[Saved entries]

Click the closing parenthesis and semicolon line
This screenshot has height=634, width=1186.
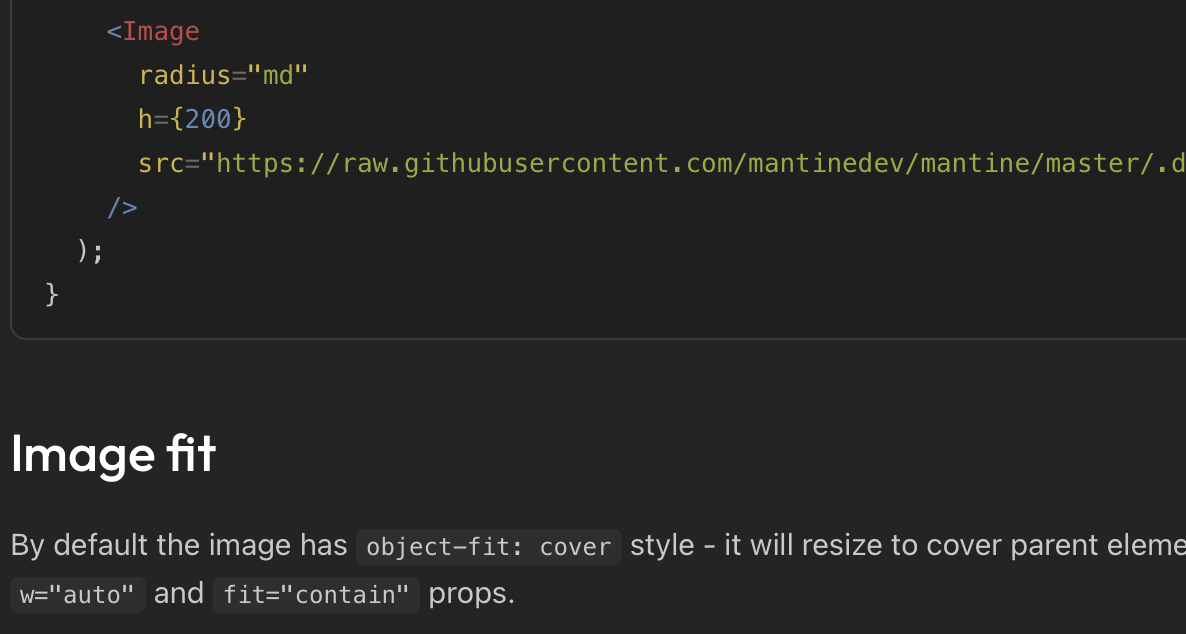[90, 251]
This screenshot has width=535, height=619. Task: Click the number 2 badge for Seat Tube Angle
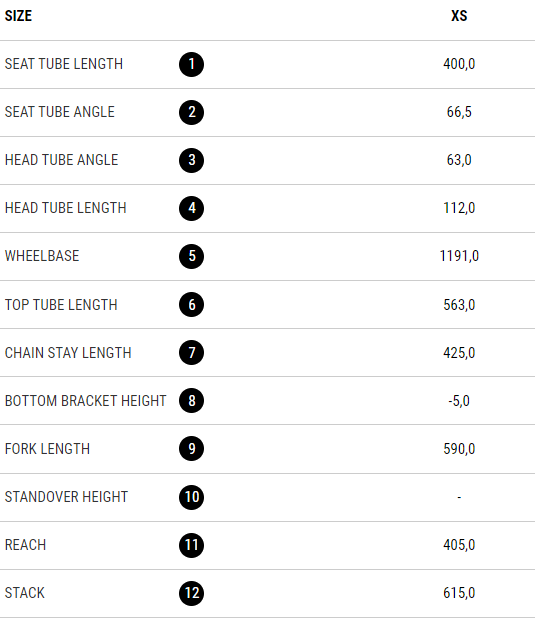pyautogui.click(x=191, y=113)
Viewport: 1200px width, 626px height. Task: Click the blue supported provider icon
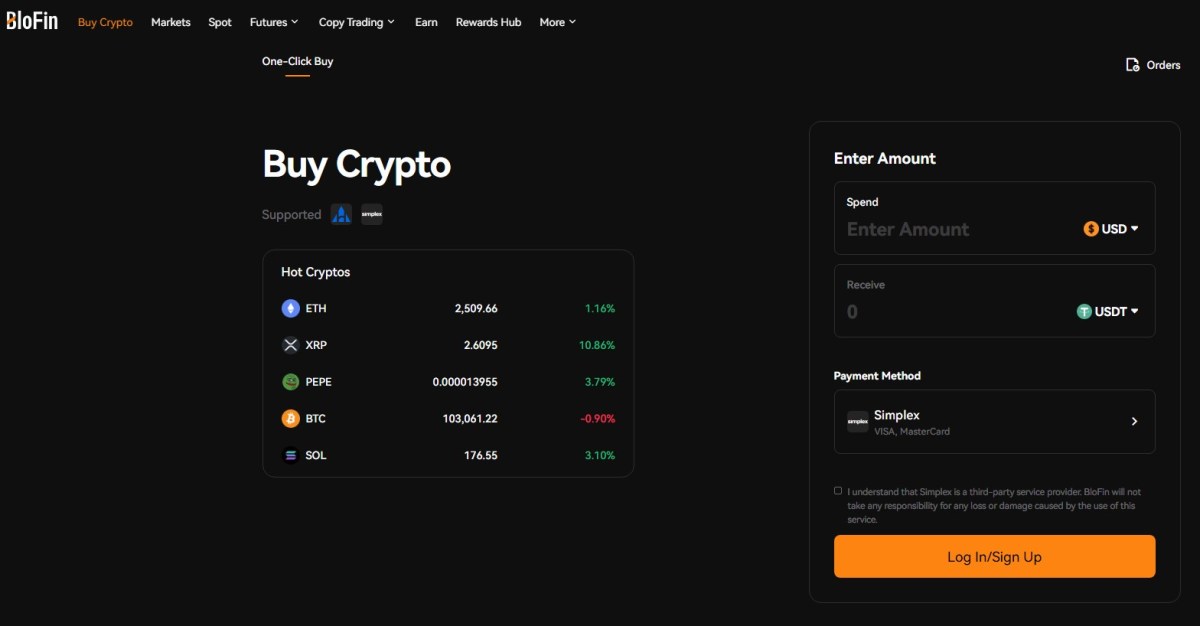341,214
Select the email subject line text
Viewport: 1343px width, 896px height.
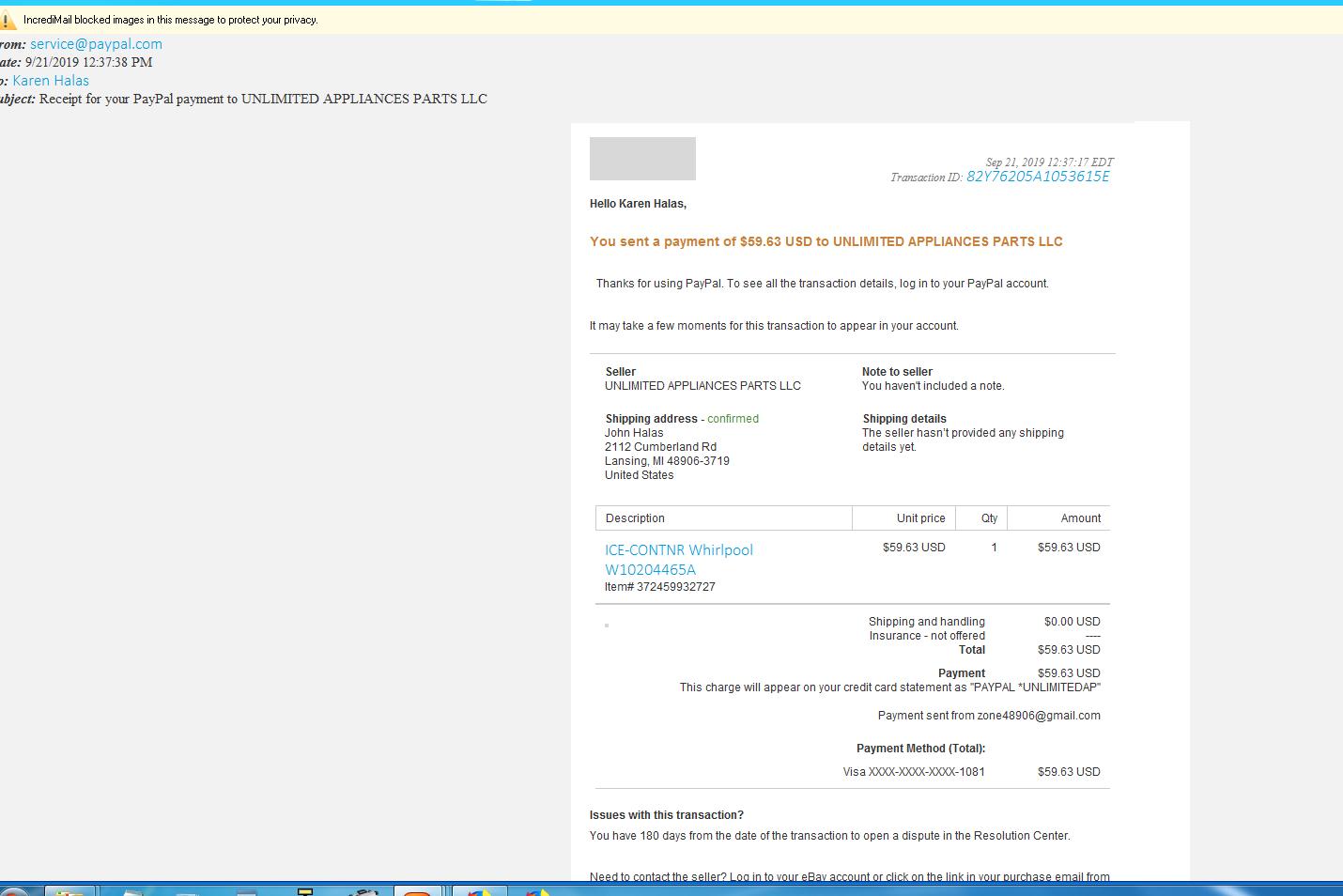pos(261,99)
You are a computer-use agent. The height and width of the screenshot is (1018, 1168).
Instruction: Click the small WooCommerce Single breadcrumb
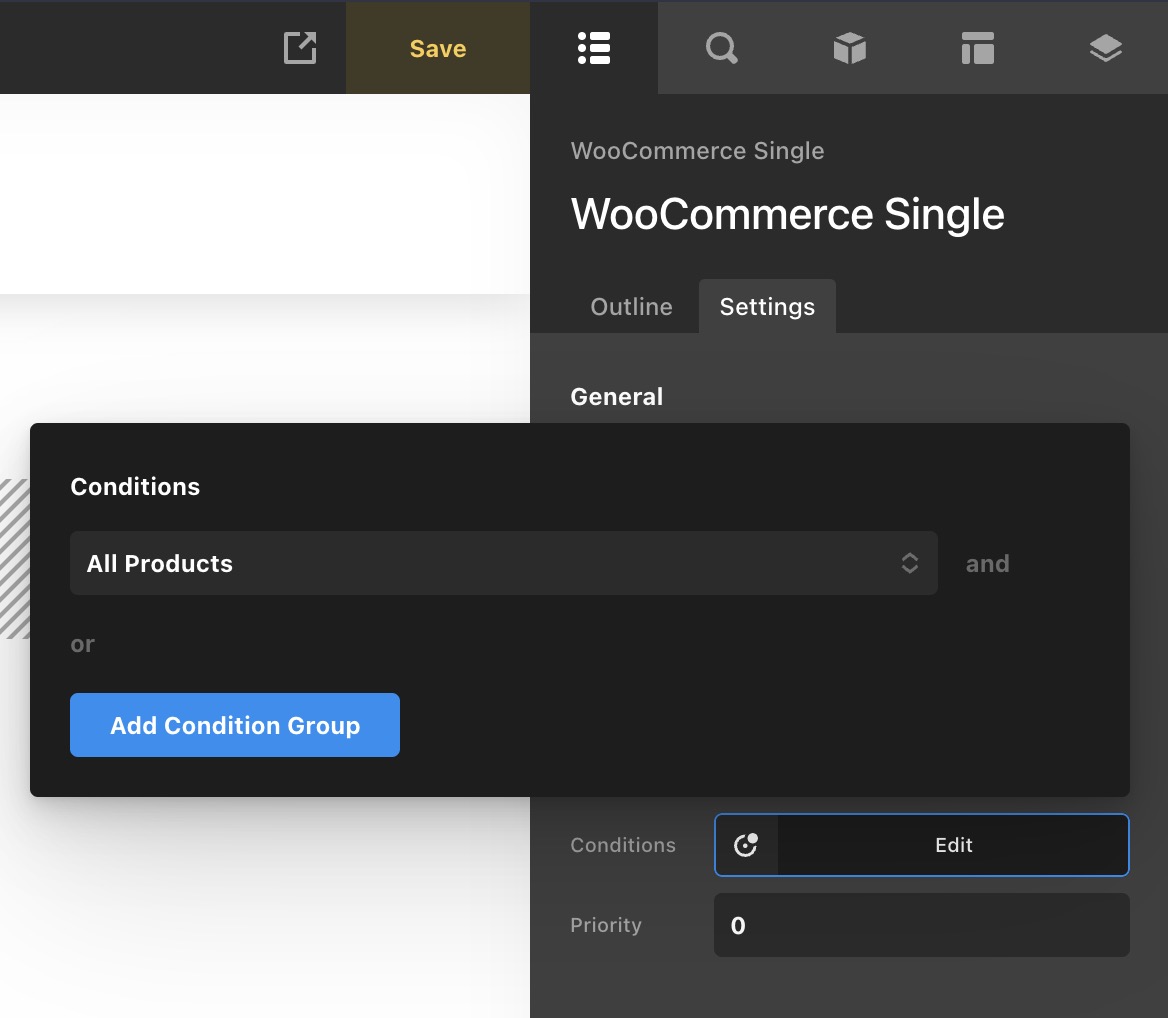click(x=697, y=151)
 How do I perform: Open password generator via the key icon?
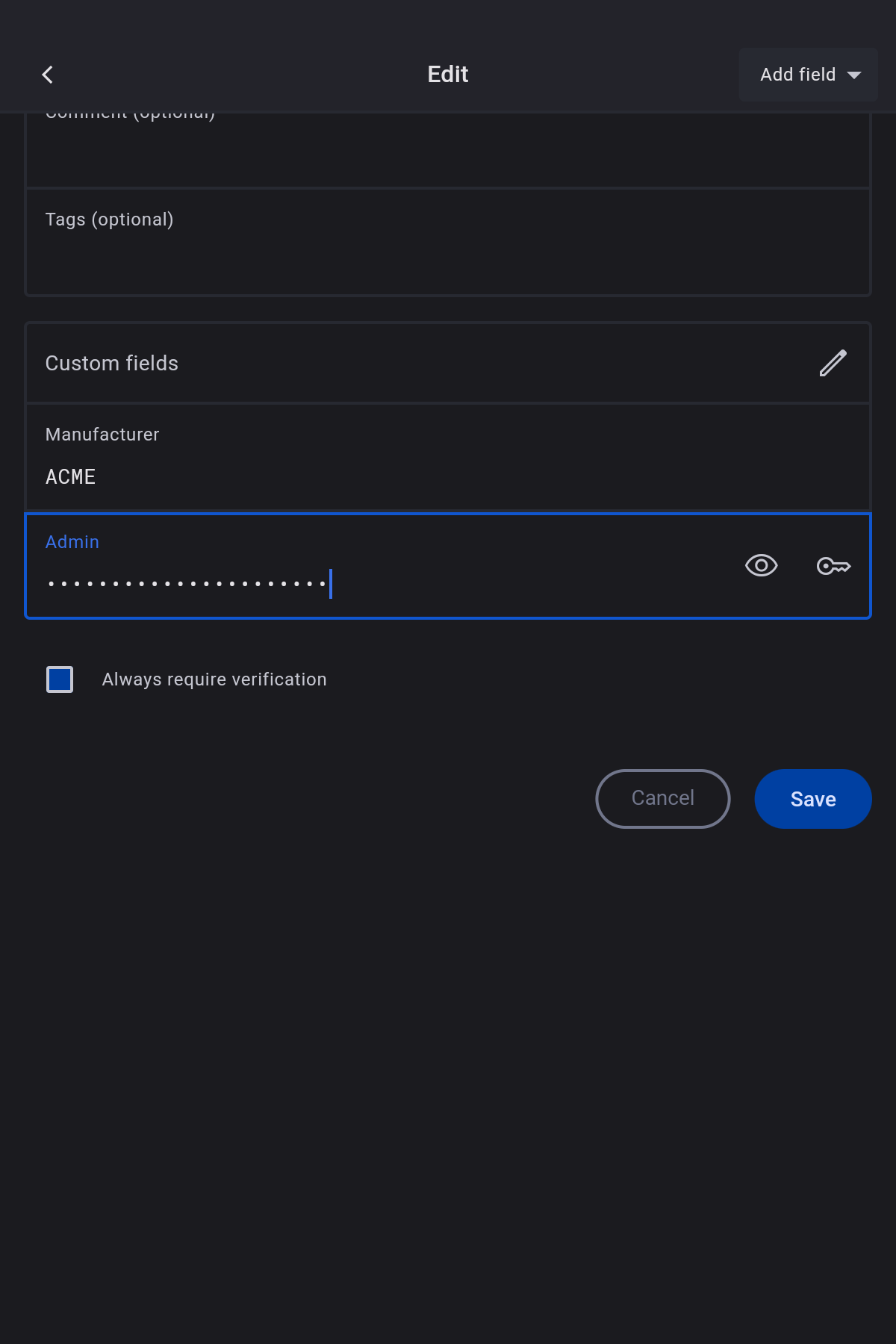click(833, 566)
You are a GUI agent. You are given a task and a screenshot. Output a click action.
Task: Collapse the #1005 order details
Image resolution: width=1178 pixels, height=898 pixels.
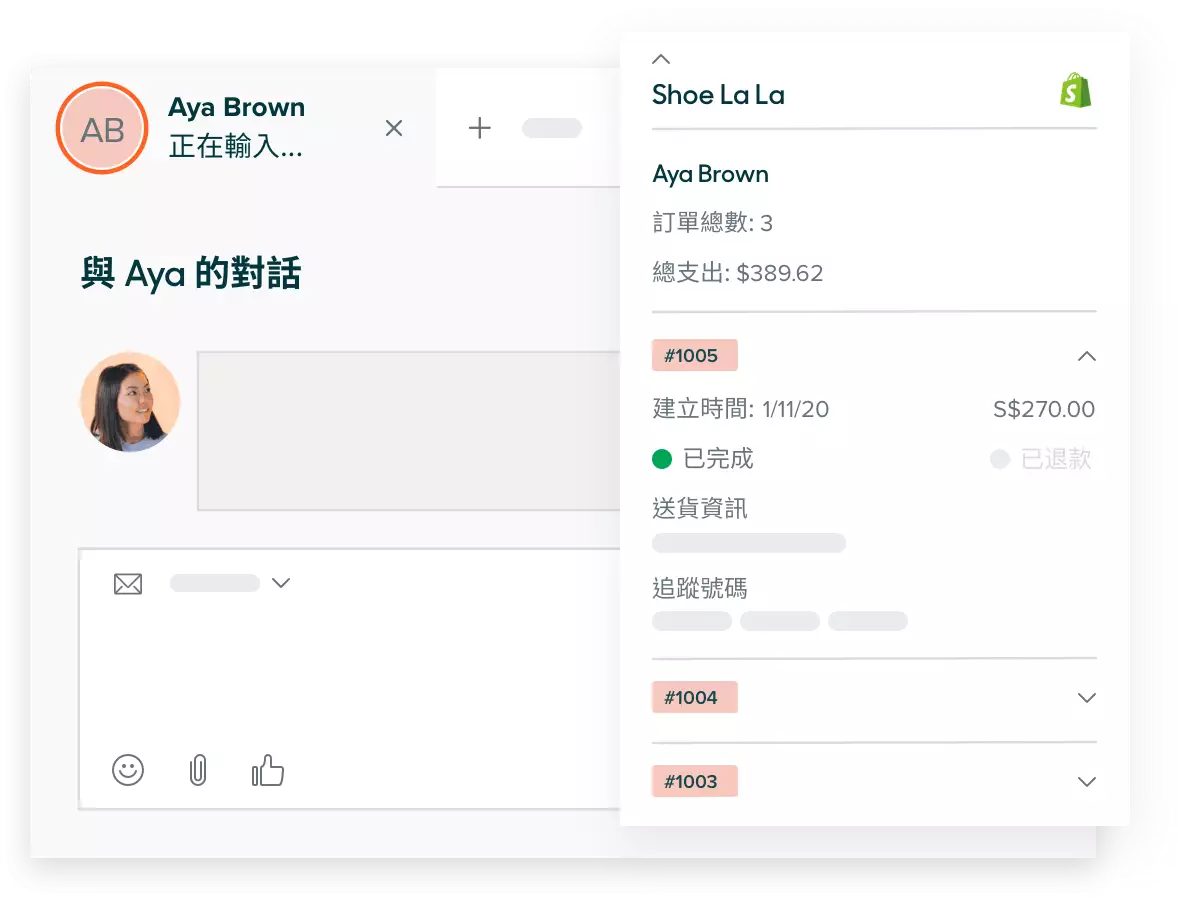pos(1087,356)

◆ Assigned task:
Return the entries above in full and unchanged, omitting every image.

◆ Answer below:
Click the closing parenthesis and semicolon line
This screenshot has height=634, width=1186.
[90, 251]
This screenshot has width=535, height=619. Task: Click the number 2 badge for Seat Tube Angle
pyautogui.click(x=191, y=113)
Viewport: 1200px width, 626px height. Task: Click the blue supported provider icon
341,214
Select the email subject line text
Viewport: 1343px width, 896px height.
pos(261,99)
You are a computer-use agent. The height and width of the screenshot is (1018, 1168).
Instruction: Click the small WooCommerce Single breadcrumb
click(x=697, y=151)
 How do I perform: Open password generator via the key icon?
click(833, 566)
You are a GUI agent. You are given a task and a screenshot. Output a click action.
Task: Collapse the #1005 order details
Image resolution: width=1178 pixels, height=898 pixels.
pos(1087,356)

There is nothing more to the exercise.